#### To do
Gather the lines below that include the string "height", copying each in full.

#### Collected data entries

--- START ---

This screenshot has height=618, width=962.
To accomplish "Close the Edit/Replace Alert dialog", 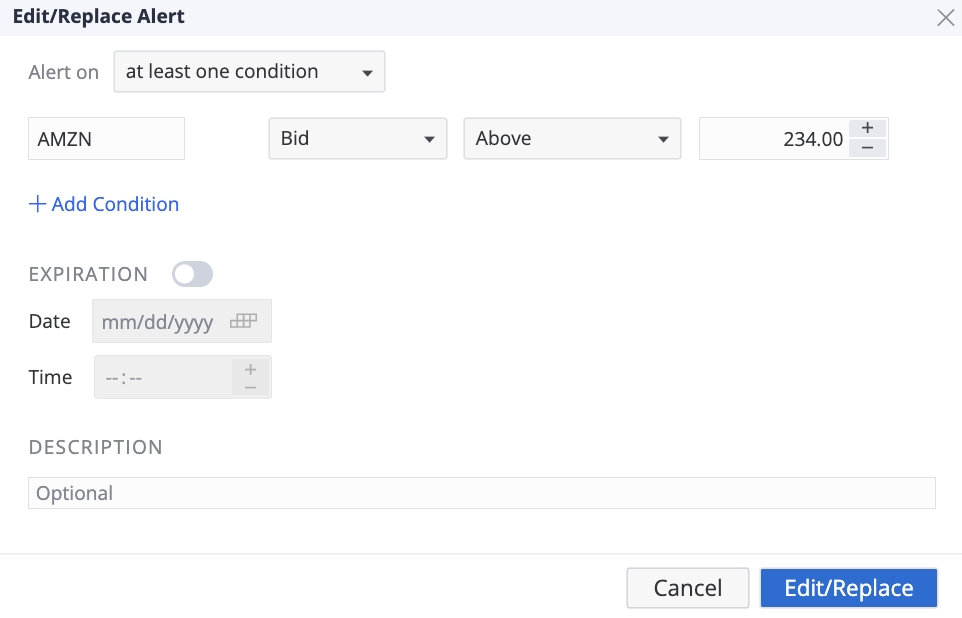I will 945,17.
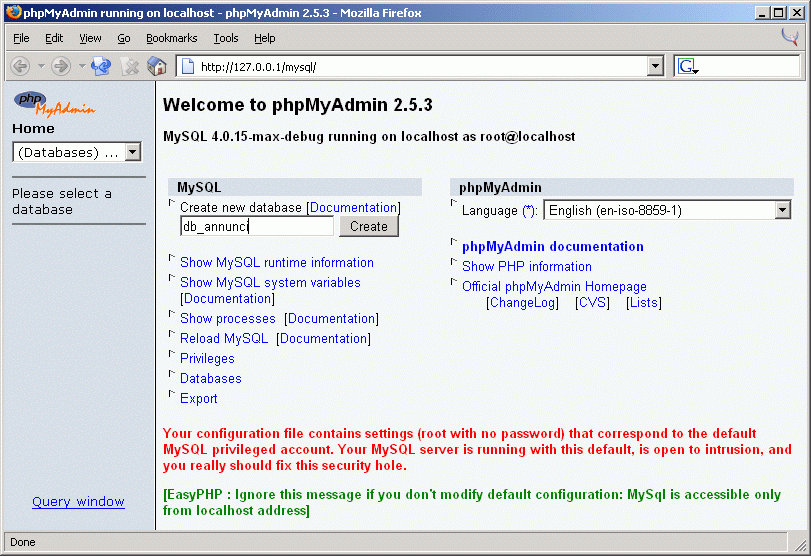811x556 pixels.
Task: Open the phpMyAdmin documentation link
Action: tap(552, 246)
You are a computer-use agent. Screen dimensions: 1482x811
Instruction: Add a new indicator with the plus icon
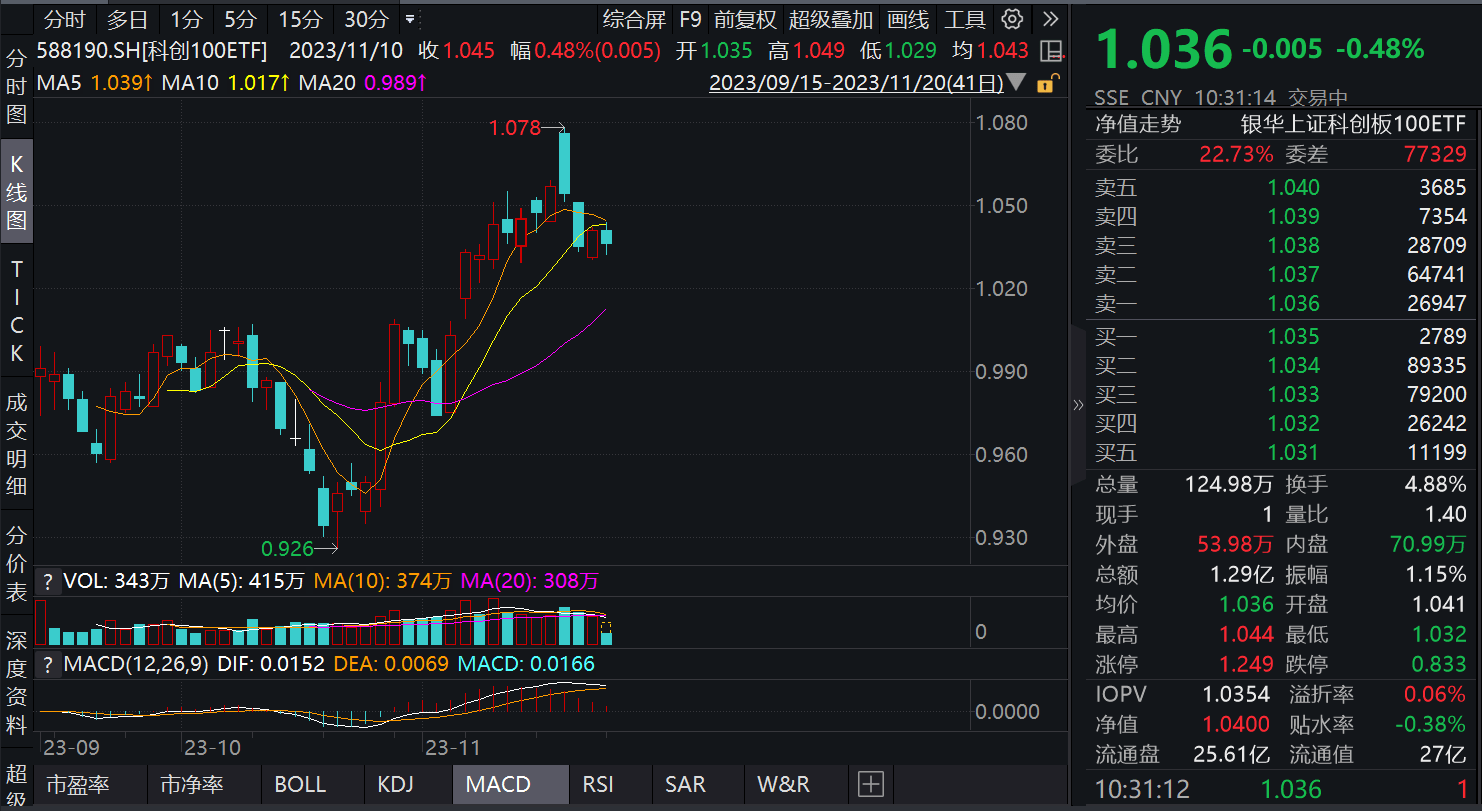[x=870, y=784]
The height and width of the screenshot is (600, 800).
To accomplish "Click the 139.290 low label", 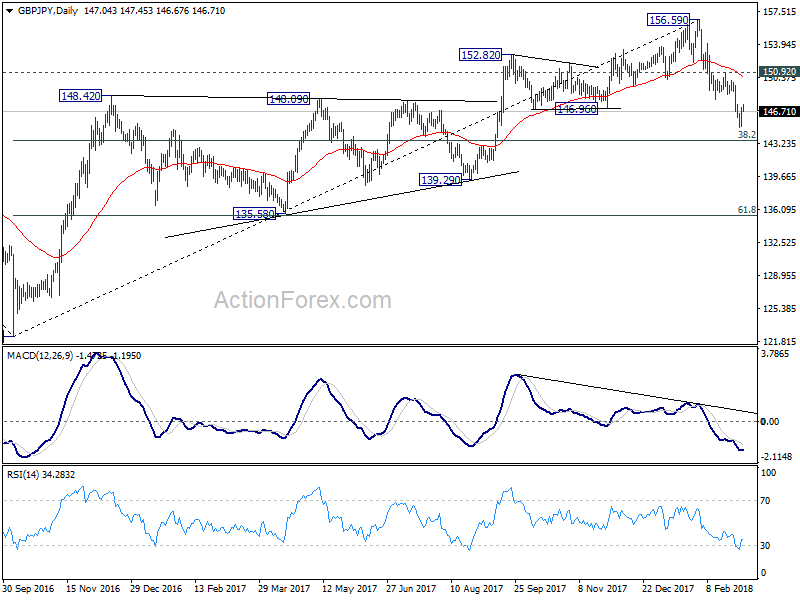I will coord(440,180).
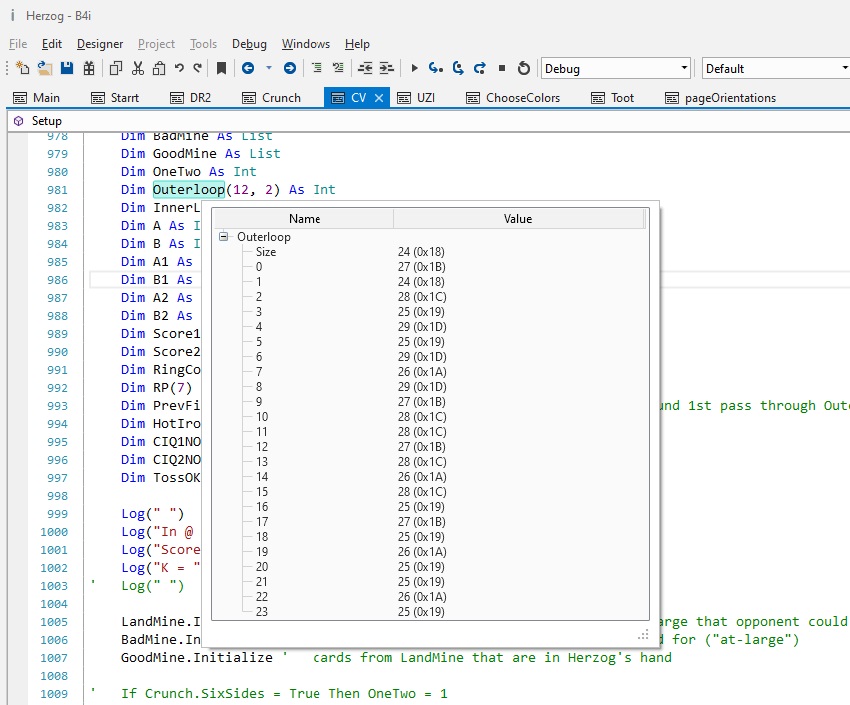Open the Designer menu

click(100, 44)
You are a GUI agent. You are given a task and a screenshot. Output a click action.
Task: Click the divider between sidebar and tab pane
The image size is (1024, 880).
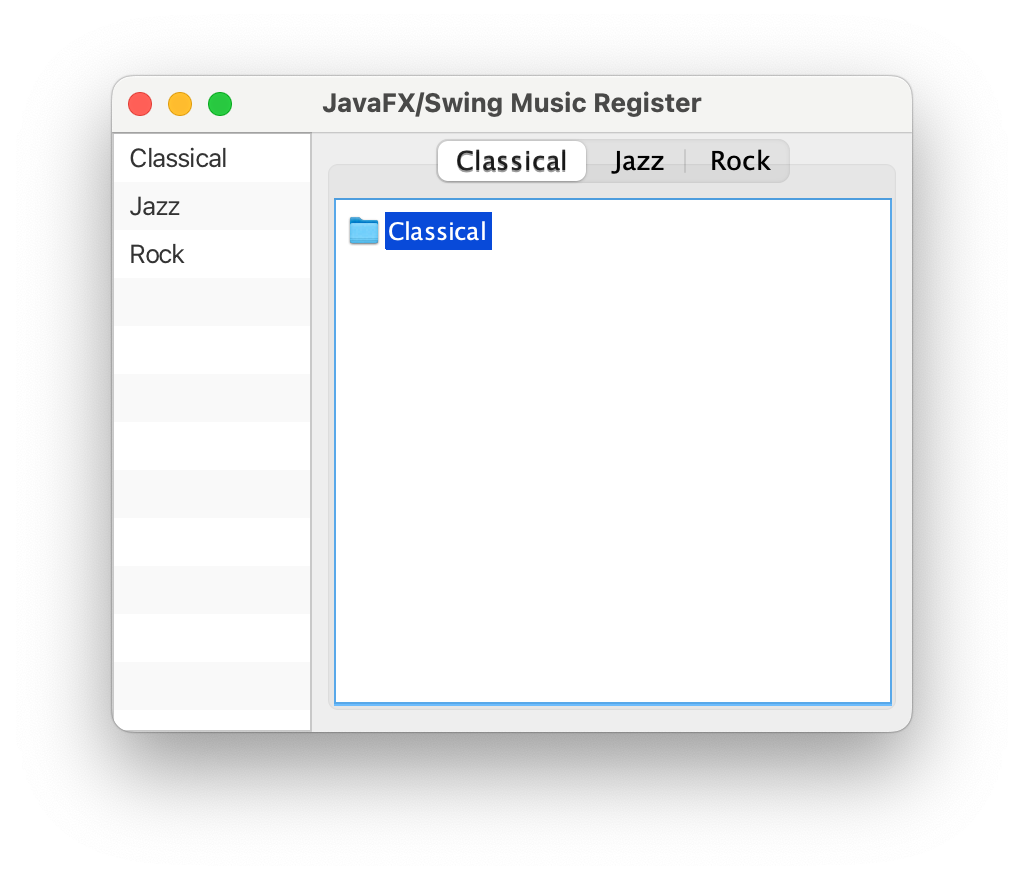[311, 430]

--- END ---

#### Exercise output
This screenshot has height=618, width=962.
The height and width of the screenshot is (600, 800).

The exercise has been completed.